[Dataset entries]
•••••

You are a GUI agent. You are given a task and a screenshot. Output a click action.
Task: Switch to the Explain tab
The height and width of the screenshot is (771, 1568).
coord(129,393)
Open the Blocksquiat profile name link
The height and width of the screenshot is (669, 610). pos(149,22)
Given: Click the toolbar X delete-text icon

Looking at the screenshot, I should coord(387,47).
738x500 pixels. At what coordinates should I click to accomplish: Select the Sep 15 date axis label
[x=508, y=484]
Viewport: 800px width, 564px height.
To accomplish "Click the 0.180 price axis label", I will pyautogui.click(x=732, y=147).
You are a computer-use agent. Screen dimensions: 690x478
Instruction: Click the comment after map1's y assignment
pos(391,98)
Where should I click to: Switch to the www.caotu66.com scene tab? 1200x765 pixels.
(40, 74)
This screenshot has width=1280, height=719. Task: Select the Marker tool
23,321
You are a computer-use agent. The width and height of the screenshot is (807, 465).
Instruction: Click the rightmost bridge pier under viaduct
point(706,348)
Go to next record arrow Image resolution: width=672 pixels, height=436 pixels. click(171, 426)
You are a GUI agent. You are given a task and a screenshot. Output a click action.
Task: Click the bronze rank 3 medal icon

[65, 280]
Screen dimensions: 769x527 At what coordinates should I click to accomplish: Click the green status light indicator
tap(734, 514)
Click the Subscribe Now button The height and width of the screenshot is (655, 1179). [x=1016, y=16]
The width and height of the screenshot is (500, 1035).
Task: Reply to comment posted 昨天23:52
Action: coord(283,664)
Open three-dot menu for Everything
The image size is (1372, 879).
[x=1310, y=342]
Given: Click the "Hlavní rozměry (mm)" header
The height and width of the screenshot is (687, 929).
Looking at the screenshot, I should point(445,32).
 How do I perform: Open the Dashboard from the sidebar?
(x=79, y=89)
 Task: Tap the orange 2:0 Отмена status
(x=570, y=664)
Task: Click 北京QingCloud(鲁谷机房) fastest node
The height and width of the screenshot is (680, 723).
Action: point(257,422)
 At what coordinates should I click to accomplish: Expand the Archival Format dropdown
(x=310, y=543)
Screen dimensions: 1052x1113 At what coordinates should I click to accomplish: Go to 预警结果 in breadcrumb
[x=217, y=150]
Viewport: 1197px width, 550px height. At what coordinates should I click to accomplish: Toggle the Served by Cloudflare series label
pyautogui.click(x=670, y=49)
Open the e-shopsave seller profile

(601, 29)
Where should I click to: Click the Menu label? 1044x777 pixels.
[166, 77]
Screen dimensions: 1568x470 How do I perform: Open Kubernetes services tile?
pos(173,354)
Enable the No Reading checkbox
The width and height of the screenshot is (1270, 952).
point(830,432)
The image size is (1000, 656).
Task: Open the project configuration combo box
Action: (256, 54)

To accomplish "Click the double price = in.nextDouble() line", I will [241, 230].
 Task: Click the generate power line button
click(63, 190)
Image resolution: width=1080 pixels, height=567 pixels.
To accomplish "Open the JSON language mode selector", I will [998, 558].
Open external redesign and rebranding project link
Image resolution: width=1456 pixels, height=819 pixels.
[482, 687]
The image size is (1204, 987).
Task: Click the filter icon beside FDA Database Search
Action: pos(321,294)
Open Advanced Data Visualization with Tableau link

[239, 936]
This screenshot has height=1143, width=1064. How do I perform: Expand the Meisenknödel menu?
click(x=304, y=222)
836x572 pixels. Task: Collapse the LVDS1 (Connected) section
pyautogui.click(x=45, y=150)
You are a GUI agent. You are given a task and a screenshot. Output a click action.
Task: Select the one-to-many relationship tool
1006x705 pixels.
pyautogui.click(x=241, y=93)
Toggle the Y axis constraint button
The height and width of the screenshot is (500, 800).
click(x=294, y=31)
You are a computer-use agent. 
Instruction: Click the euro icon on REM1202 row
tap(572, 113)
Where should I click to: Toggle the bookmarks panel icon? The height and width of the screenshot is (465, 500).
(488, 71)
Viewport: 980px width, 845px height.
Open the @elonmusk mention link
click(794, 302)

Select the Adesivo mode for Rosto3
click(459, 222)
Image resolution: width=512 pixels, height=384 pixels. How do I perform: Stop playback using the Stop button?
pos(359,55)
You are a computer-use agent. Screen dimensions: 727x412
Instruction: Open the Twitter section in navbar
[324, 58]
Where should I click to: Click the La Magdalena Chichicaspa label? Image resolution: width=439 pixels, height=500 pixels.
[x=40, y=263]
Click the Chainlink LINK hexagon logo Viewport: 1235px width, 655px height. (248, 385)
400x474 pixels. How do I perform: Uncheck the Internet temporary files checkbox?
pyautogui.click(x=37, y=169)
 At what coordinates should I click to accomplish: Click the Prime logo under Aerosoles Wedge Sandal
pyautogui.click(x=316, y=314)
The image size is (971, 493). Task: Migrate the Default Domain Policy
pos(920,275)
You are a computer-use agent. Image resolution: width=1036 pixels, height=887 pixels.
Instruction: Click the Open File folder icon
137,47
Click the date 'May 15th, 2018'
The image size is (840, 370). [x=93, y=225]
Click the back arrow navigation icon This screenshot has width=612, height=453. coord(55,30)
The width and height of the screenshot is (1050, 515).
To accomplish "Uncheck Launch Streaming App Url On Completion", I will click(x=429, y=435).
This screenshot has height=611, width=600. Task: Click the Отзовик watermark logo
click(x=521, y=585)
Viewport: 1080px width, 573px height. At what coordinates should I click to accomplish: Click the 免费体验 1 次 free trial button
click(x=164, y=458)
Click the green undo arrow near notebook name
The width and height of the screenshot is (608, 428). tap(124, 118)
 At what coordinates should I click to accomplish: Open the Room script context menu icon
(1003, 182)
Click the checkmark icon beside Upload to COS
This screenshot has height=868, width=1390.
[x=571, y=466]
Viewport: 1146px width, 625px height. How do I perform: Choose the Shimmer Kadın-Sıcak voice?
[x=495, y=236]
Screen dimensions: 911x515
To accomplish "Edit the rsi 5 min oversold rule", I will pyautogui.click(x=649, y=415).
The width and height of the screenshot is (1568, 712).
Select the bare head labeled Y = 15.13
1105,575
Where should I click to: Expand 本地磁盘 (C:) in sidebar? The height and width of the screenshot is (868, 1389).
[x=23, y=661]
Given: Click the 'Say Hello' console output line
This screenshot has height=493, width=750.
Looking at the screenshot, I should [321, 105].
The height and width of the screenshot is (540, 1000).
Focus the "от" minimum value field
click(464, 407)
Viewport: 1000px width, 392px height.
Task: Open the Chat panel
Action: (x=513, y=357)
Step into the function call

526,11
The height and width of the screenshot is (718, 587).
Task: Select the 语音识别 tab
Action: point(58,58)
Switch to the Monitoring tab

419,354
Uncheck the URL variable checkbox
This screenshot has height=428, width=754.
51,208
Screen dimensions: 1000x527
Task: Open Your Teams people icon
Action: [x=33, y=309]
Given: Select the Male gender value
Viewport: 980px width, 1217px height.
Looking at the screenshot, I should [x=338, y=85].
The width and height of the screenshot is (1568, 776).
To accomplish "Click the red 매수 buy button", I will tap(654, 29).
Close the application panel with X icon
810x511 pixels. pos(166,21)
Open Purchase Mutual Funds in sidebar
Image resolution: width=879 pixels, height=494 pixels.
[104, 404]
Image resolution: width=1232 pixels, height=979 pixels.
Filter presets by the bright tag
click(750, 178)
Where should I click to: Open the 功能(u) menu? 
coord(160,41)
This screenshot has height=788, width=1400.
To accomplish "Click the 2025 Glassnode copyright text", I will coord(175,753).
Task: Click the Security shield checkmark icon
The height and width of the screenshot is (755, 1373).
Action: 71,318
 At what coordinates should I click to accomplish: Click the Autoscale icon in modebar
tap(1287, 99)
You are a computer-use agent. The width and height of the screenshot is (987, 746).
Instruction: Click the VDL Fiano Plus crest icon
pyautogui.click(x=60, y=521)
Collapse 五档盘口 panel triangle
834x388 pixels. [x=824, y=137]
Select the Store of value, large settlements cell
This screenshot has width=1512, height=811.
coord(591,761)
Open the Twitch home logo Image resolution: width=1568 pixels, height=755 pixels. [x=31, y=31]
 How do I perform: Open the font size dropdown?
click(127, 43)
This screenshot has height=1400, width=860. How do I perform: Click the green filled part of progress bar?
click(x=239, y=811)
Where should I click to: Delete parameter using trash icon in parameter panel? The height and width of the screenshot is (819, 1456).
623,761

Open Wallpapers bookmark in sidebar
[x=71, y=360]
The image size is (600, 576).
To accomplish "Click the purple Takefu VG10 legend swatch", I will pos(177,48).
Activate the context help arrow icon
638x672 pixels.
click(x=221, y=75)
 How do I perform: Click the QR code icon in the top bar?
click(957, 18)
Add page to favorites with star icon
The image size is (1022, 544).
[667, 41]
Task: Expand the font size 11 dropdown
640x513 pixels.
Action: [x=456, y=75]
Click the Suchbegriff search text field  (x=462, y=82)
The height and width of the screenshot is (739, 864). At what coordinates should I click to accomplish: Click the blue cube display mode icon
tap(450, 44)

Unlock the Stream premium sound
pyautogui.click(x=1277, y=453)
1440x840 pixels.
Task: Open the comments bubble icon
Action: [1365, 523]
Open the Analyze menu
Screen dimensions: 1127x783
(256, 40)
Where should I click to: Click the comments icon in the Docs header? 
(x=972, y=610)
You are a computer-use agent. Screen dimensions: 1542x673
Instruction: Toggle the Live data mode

•••••

**Exercise description**
Can you reproduce, word for word, the part of the items that opens with the line containing "Task: Click the Security" and closes with the line containing "tap(450, 44)", both of those lines included?

**Result**
Task: Click the Security shield checkmark icon
The height and width of the screenshot is (755, 1373).
Action: 71,318
 At what coordinates should I click to accomplish: Click the Autoscale icon in modebar
tap(1287, 99)
You are a computer-use agent. The width and height of the screenshot is (987, 746).
Instruction: Click the VDL Fiano Plus crest icon
pyautogui.click(x=60, y=521)
Collapse 五档盘口 panel triangle
834x388 pixels. [x=824, y=137]
Select the Store of value, large settlements cell
This screenshot has width=1512, height=811.
coord(591,761)
Open the Twitch home logo Image resolution: width=1568 pixels, height=755 pixels. [x=31, y=31]
 How do I perform: Open the font size dropdown?
click(127, 43)
This screenshot has height=1400, width=860. How do I perform: Click the green filled part of progress bar?
click(x=239, y=811)
Where should I click to: Delete parameter using trash icon in parameter panel? The height and width of the screenshot is (819, 1456).
623,761

Open Wallpapers bookmark in sidebar
[x=71, y=360]
The image size is (600, 576).
To accomplish "Click the purple Takefu VG10 legend swatch", I will pos(177,48).
Activate the context help arrow icon
638x672 pixels.
click(x=221, y=75)
 How do I perform: Click the QR code icon in the top bar?
click(957, 18)
Add page to favorites with star icon
The image size is (1022, 544).
[667, 41]
Task: Expand the font size 11 dropdown
640x513 pixels.
Action: [x=456, y=75]
Click the Suchbegriff search text field  (x=462, y=82)
The height and width of the screenshot is (739, 864). At what coordinates should I click to accomplish: Click the blue cube display mode icon
tap(450, 44)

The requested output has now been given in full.